> _WHAT YOU NEED TO DO_
The task here is to set down every line of the listing exactly.
--
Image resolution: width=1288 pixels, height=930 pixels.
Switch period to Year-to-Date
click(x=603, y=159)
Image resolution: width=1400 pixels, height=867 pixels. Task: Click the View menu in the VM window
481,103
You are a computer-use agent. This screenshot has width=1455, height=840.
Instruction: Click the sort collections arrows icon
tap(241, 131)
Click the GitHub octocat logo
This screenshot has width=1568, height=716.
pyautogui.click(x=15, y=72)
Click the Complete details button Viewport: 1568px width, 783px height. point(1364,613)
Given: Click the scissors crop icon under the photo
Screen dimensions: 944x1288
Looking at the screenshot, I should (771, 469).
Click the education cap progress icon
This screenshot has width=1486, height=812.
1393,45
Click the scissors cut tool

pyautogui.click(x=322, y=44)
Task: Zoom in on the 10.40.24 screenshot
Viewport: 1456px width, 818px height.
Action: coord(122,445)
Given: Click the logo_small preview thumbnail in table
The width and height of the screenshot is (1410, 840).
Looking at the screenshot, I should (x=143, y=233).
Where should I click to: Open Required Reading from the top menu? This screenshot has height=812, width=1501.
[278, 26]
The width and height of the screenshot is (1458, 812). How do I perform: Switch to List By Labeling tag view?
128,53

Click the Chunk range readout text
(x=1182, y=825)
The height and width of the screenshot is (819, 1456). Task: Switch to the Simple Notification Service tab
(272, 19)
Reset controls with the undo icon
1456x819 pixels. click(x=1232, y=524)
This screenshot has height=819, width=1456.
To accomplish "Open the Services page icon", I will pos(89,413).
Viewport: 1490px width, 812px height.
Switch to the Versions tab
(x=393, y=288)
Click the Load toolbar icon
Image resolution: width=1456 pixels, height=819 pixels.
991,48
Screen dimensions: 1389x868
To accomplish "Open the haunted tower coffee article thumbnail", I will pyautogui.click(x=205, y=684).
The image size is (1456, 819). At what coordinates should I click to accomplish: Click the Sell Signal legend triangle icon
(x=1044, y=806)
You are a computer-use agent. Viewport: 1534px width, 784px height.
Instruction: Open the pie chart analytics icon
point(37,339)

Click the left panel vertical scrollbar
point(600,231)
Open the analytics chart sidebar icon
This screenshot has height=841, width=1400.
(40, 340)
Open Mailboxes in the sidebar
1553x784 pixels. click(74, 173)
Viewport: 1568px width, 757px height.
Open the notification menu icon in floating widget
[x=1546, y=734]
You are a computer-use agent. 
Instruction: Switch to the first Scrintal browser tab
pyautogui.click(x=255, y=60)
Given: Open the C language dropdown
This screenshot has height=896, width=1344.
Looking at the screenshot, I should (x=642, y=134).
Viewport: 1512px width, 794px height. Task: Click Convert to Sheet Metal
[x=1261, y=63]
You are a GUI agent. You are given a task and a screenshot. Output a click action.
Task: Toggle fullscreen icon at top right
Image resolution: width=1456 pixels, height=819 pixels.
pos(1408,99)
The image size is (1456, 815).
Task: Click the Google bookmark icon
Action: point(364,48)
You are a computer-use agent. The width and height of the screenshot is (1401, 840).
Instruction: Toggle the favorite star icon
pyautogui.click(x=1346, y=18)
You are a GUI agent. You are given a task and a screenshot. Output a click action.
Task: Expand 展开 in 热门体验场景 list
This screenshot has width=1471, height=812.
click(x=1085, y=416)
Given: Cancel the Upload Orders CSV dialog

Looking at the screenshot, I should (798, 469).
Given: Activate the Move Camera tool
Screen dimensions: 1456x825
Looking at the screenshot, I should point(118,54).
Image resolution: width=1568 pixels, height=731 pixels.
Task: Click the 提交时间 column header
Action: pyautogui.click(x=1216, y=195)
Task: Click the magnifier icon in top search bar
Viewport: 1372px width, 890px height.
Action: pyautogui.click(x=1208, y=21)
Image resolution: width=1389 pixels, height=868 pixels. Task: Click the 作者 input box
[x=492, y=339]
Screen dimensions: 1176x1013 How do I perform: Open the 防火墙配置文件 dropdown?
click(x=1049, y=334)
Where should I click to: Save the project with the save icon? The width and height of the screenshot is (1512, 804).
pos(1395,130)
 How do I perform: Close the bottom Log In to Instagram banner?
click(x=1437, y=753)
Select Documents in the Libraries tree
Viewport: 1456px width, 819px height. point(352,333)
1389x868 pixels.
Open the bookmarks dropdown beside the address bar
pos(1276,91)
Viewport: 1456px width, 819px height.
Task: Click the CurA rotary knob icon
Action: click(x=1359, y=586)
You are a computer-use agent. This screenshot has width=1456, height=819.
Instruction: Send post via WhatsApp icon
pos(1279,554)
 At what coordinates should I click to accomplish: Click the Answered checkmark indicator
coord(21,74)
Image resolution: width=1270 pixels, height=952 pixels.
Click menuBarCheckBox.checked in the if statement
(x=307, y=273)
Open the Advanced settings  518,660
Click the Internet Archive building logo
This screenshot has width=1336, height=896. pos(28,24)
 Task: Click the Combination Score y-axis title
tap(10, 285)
--
> _SOLUTION_
Image resolution: width=1288 pixels, height=930 pixels.
Switch period to Year-to-Date
click(x=603, y=159)
Image resolution: width=1400 pixels, height=867 pixels. Task: Click the View menu in the VM window
481,103
You are a computer-use agent. This screenshot has width=1455, height=840.
Instruction: Click the sort collections arrows icon
tap(241, 131)
Click the GitHub octocat logo
This screenshot has width=1568, height=716.
pyautogui.click(x=15, y=72)
Click the Complete details button Viewport: 1568px width, 783px height. point(1364,613)
Given: Click the scissors crop icon under the photo
Screen dimensions: 944x1288
Looking at the screenshot, I should (771, 469).
Click the education cap progress icon
This screenshot has width=1486, height=812.
1393,45
Click the scissors cut tool

pyautogui.click(x=322, y=44)
Task: Zoom in on the 10.40.24 screenshot
Viewport: 1456px width, 818px height.
Action: coord(122,445)
Given: Click the logo_small preview thumbnail in table
The width and height of the screenshot is (1410, 840).
Looking at the screenshot, I should (x=143, y=233).
Where should I click to: Open Required Reading from the top menu? This screenshot has height=812, width=1501.
[278, 26]
The width and height of the screenshot is (1458, 812). How do I perform: Switch to List By Labeling tag view?
128,53

Click the Chunk range readout text
(x=1182, y=825)
The height and width of the screenshot is (819, 1456). Task: Switch to the Simple Notification Service tab
(272, 19)
Reset controls with the undo icon
1456x819 pixels. click(x=1232, y=524)
This screenshot has height=819, width=1456.
To accomplish "Open the Services page icon", I will pos(89,413).
Viewport: 1490px width, 812px height.
Switch to the Versions tab
(x=393, y=288)
Click the Load toolbar icon
Image resolution: width=1456 pixels, height=819 pixels.
991,48
Screen dimensions: 1389x868
To accomplish "Open the haunted tower coffee article thumbnail", I will pyautogui.click(x=205, y=684).
The image size is (1456, 819). At what coordinates should I click to accomplish: Click the Sell Signal legend triangle icon
(x=1044, y=806)
You are a computer-use agent. Viewport: 1534px width, 784px height.
Instruction: Open the pie chart analytics icon
point(37,339)

Click the left panel vertical scrollbar
point(600,231)
Open the analytics chart sidebar icon
This screenshot has height=841, width=1400.
(40, 340)
Open Mailboxes in the sidebar
1553x784 pixels. click(74, 173)
Viewport: 1568px width, 757px height.
Open the notification menu icon in floating widget
[x=1546, y=734]
You are a computer-use agent. 
Instruction: Switch to the first Scrintal browser tab
pyautogui.click(x=255, y=60)
Given: Open the C language dropdown
This screenshot has height=896, width=1344.
Looking at the screenshot, I should (x=642, y=134).
Viewport: 1512px width, 794px height. Task: Click Convert to Sheet Metal
[x=1261, y=63]
You are a GUI agent. You are given a task and a screenshot. Output a click action.
Task: Toggle fullscreen icon at top right
Image resolution: width=1456 pixels, height=819 pixels.
pos(1408,99)
The image size is (1456, 815).
Task: Click the Google bookmark icon
Action: point(364,48)
You are a computer-use agent. The width and height of the screenshot is (1401, 840).
Instruction: Toggle the favorite star icon
pyautogui.click(x=1346, y=18)
You are a GUI agent. You are given a task and a screenshot. Output a click action.
Task: Expand 展开 in 热门体验场景 list
This screenshot has width=1471, height=812.
click(x=1085, y=416)
Given: Cancel the Upload Orders CSV dialog

Looking at the screenshot, I should (798, 469).
Given: Activate the Move Camera tool
Screen dimensions: 1456x825
Looking at the screenshot, I should point(118,54).
Image resolution: width=1568 pixels, height=731 pixels.
Task: Click the 提交时间 column header
Action: pyautogui.click(x=1216, y=195)
Task: Click the magnifier icon in top search bar
Viewport: 1372px width, 890px height.
Action: pyautogui.click(x=1208, y=21)
Image resolution: width=1389 pixels, height=868 pixels. Task: Click the 作者 input box
[x=492, y=339]
Screen dimensions: 1176x1013 How do I perform: Open the 防火墙配置文件 dropdown?
click(x=1049, y=334)
Where should I click to: Save the project with the save icon? The width and height of the screenshot is (1512, 804).
pos(1395,130)
 How do I perform: Close the bottom Log In to Instagram banner?
click(x=1437, y=753)
Select Documents in the Libraries tree
Viewport: 1456px width, 819px height. point(352,333)
1389x868 pixels.
Open the bookmarks dropdown beside the address bar
pos(1276,91)
Viewport: 1456px width, 819px height.
Task: Click the CurA rotary knob icon
Action: click(x=1359, y=586)
You are a computer-use agent. This screenshot has width=1456, height=819.
Instruction: Send post via WhatsApp icon
pos(1279,554)
 At what coordinates should I click to accomplish: Click the Answered checkmark indicator
coord(21,74)
Image resolution: width=1270 pixels, height=952 pixels.
Click menuBarCheckBox.checked in the if statement
(x=307, y=273)
Open the Advanced settings  518,660
Click the Internet Archive building logo
This screenshot has width=1336, height=896. pos(28,24)
 Task: Click the Combination Score y-axis title
tap(10, 285)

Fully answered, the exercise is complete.